Posted on by Townsend Myers

desmond-shorty.JPGGwen Filosa of the Times Picayune reports the following on NOLA.com :

Former New Orleans police officer Desmond Shorty pleaded guilty to theft of less than $300 on Tuesday, admitting that he swiped a flashy wristwatch while on a service call in August 2009.

Shorty, 25, was originally charged with felony theft of more than $500 because the stolen watch was a Joe Rodeo Master Series timepiece valued at $3,500. Police found the watch inside Shorty’s car after its owner complained to NOPD that the officer who booked him with domestic assault on his girlfriend also stole his watch.

But in a plea bargain with District Attorney Leon Cannizzaro’s office, Shorty pleaded guilty to misdemeanor theft, ending a case that ended Shorty’s brief tenure as a police officer.

Judge Keva Landrum-Johnson sentenced Shorty to six months in jail, but suspended all but eight weekends, which Shorty must serve within the next three months.

Shorty will remain on “intensive” probation for three months, and must pay $500 to the judicial expense fund.

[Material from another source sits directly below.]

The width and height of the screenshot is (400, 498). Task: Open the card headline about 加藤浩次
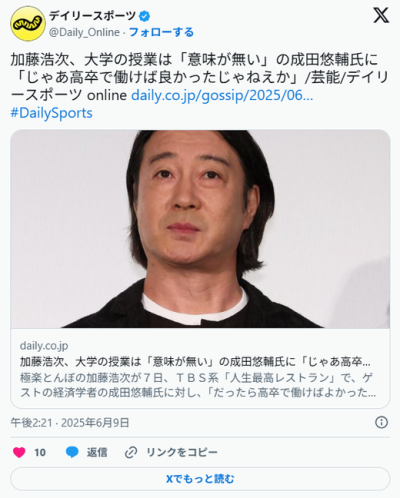(x=195, y=362)
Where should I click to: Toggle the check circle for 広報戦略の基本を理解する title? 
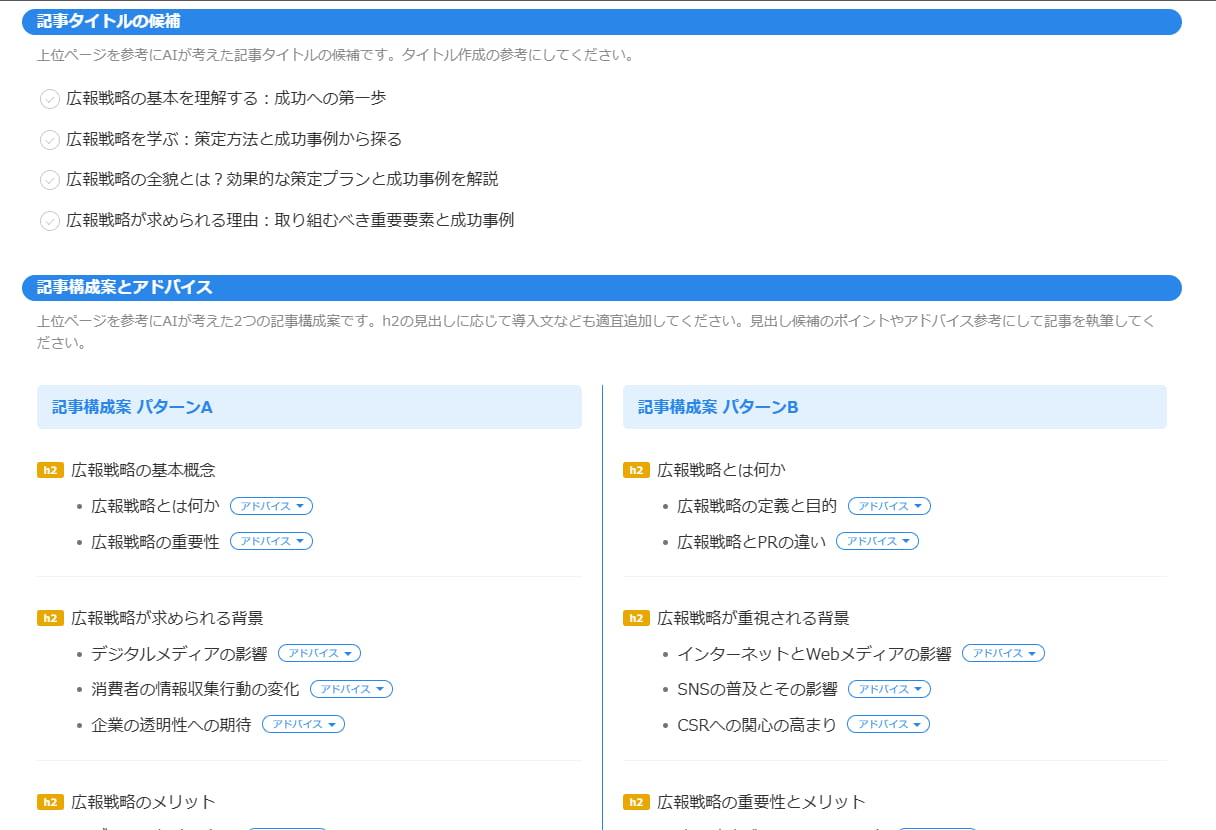tap(50, 98)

If he completes probation, Shorty can ask the judge to dismiss his conviction, under the Louisiana law under which he was allowed to plead guilty. The dismissal would have the same effect as an acquittal.

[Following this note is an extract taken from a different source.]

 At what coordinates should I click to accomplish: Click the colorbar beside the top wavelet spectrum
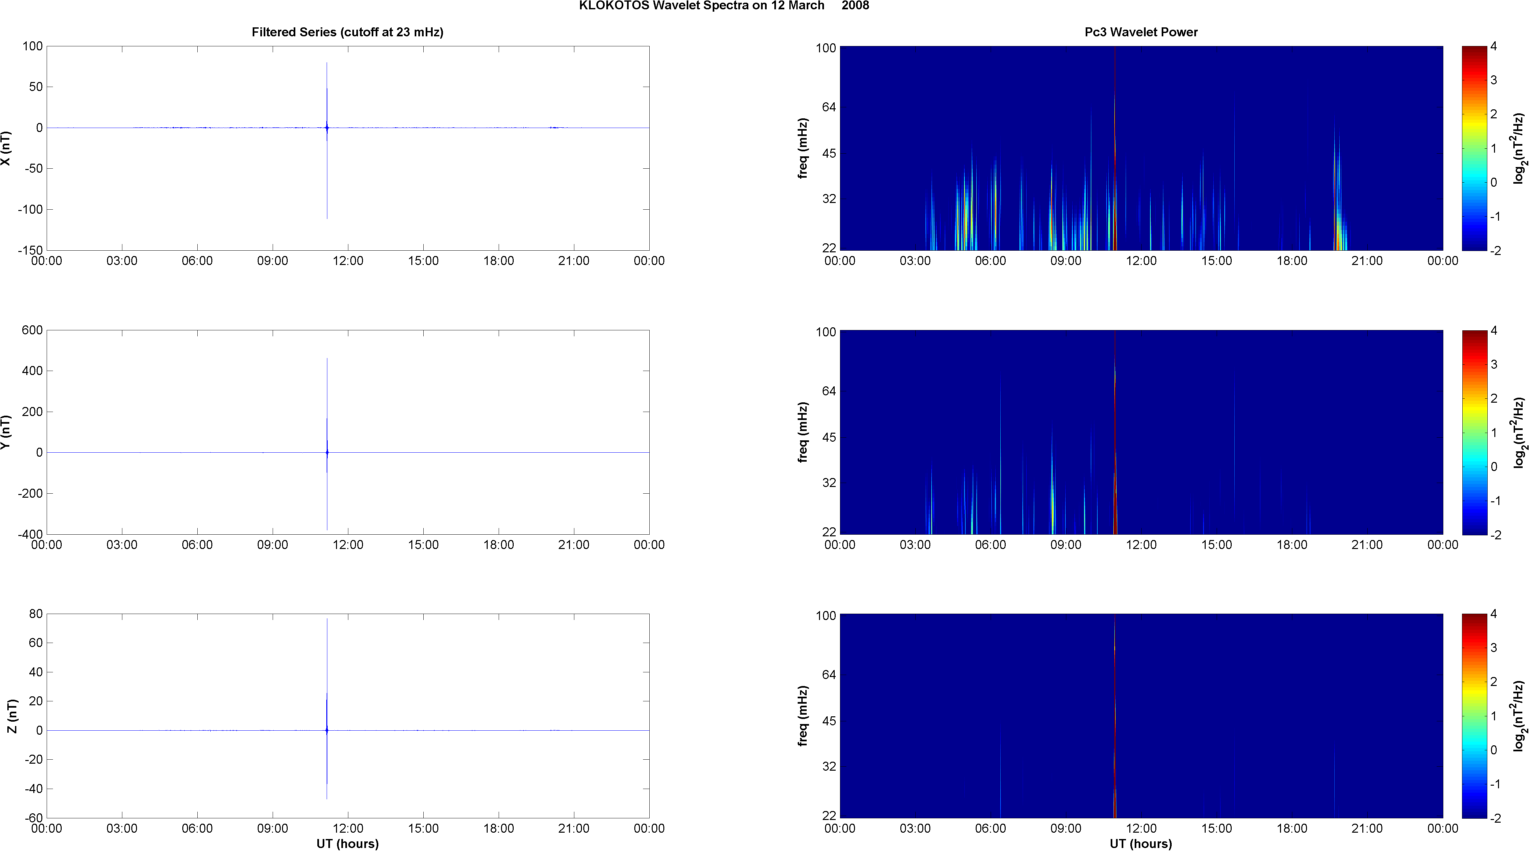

Shorty, who joined the NOPD in January 2007 yet remained a police recruit, resigned after he was questioned by NOPD officers in September 2009, just weeks after he made off with the watch while investigating a report of a domestic dispute at an eastern New Orleans home.

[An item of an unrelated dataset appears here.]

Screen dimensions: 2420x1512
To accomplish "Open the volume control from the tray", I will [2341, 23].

NOPD kept Shorty on the payroll and behind a badge for 2 1/2 years despite allegations of domestic battery and public intoxication.

Mervin Ellis, 30, helped police track down the theft of his watch, saying that he remembered the officer’s last name — Shorty — from his uniform’s nametag and that his girlfriend later took a cell phone picture of Shorty sporting the watch at Harrah’s New Orleans Casino.

Ellis was booked with domestic assault, but prosecutors refused charges three months later.

While on the police force, Shorty had been in the six-month Professional Performance Enhancement Program, designed to closely monitor officers with a high number of complaints or history of discipline issues.